TASK GOAL: Please report every line in the entries that contains the string "City".

Dataset entries:
************

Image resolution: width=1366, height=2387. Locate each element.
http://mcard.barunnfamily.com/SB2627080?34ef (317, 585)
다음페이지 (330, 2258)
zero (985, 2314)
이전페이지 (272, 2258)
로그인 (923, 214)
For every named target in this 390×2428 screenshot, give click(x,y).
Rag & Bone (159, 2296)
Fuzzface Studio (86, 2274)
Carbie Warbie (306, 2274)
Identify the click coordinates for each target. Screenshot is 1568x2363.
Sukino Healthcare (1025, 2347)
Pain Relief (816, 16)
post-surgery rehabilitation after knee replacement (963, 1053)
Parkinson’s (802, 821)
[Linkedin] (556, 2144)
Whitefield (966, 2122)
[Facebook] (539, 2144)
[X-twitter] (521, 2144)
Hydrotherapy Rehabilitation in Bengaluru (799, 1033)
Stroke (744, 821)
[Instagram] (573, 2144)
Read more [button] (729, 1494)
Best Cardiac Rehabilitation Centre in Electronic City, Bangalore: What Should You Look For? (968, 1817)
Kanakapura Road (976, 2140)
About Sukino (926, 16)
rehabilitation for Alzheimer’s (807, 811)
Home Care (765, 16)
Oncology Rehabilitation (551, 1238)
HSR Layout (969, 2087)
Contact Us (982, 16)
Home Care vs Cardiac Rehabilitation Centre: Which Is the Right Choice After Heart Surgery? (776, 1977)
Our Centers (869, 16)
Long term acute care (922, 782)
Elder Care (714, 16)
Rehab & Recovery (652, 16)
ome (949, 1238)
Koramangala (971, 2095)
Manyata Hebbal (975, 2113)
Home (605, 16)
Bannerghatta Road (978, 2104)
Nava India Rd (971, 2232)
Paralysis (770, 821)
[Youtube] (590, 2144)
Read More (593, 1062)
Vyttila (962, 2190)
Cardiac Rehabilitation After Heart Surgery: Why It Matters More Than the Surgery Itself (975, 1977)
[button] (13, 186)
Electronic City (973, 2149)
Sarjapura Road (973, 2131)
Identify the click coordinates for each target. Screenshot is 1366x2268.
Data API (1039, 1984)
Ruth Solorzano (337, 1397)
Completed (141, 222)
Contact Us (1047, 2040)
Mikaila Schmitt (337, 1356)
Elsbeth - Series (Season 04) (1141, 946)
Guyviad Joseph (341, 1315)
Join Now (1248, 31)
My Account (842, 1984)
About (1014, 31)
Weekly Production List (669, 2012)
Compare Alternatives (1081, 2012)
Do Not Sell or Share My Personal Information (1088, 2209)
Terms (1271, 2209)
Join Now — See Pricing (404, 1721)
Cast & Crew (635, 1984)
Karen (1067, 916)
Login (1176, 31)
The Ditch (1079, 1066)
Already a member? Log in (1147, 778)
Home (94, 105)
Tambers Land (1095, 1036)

************

SOLVED EXERCISE:
Best Cardiac Rehabilitation Centre in Electronic City, Bangalore: What Should You Look For? (968, 1817)
Electronic City (973, 2149)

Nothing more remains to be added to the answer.